The typical production area of this “sfogliatella” or puff is the municipal territory of Lama dei Peligni. Unlike other local patisserie, the production of this particular speciality has gone no further than this village, probably due to its complex preparation method. However, similar products are also prepared in other mountain villages of the Province of Chieti, although with different ingredients, shapes or methods. These puffs are oval in shape and, as the very name suggests, the crisp pastry enclosing the filling is flaky, comprising several layers, and gives them a particularly inviting appearance. The pastry encloses a delicious filling of grape jam and black cherry jam with must syrup, walnuts and cocoa, which give it a very distinctive aroma and ensure the puffs do not dry out for a long time.
To make the puff pastry a well of flour is prepared on a pastry board or marble work surface and mixed with an egg and the amount of melted lard contained by a whole egg shell, the same amount of salted water and a coffee spoon of sugar, the same amount of flour as lard and water. The pastry is flattened with a rolling pin until a very thin sheet is obtained and this is coated all over with the lard, then the sheet is pleated in 10cm folds, from both ends, greasing the upturned surfaces, until the centre of the sheet is reached.
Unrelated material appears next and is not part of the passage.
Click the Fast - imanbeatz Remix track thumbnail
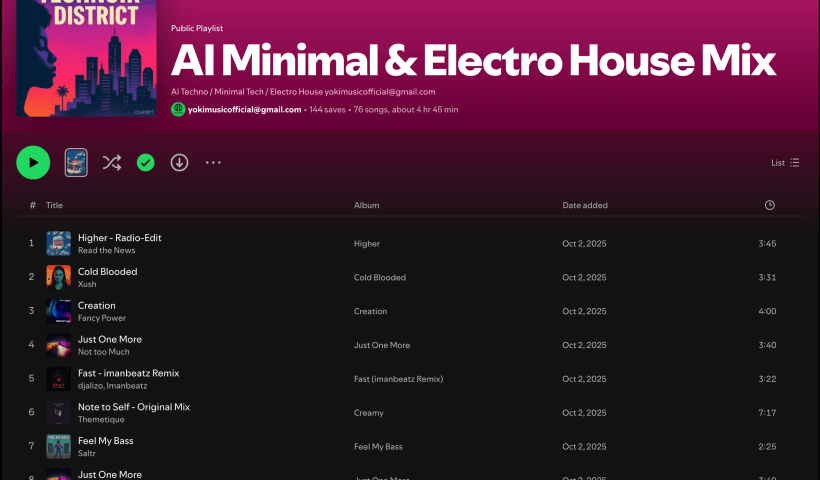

At this point the pastry is rolled, beginning at the narrowest edge, so that a tube forms, and this is left to rest in a cool place so the lard can solidify. Later the pastry is sliced into equal parts that are flattened with a warm rolling pin, ensuring the pieces become oval in the centre, where the filling will be spooned. The puff pastry is then folded over the filling and the edges are sealed. The puffs are baked for about half an hour at 150°C.
The filling is made by mixing in a pan, over a low heat, 250g of grape jam, 250g of black cheery jam, 100g of ground, toasted walnuts, 100g of bitter cocoa, 50g of crushed biscuits and two espresso cups of coffee. After cooking the puffs are an attractive golden colour and are dusted lightly with icing sugar before serving. The delicate flavour of the pastry and the stronger taste of the filling are distinctive features of the “sfogliatella di Lama” and make it a gourmet speciality.
These puffs were invented in the late 1800s, when Francesca D’Antona, a noblewoman of S. Maria Capua Vetere, asked her daughter-in-law Donna Anna di Guglielmo, who was born in Civitella Messer Raimondo, a hamlet near Lama, for the recipe for Neapolitan puffs, as the younger woman had lived in Naples before moving to Lama in 1902 with her husband, Baron Tabassi. Donna Anna substantially modified the recipe for the more famous Neapolitan puffs, adapting it to her personal tastes, but probably also to the availability of local ingredients. She enriched the flaky pastry with lard (which is widely used in traditional cuisine) to make it softer, while largely modifying the filling with the use of local products, such as jam made from Montepulciano grapes (from the most widespread vine in Abruzzo) and black cherries, which grow wild on the slopes of the Majella massif that towers above the village, along with must syrup and walnuts. This simple yet refined delicacy was offered to high-ranking dinner guests when they met to celebrate particular festivals, and the closely-guarded recipe never left Palazzo Tabassi. It was not until the 1960s that the recipe became popular with the people of Lama, thanks to the Tabassi family’s cook, who revealed the secret to several women of the village, who then made the puff for general consumption.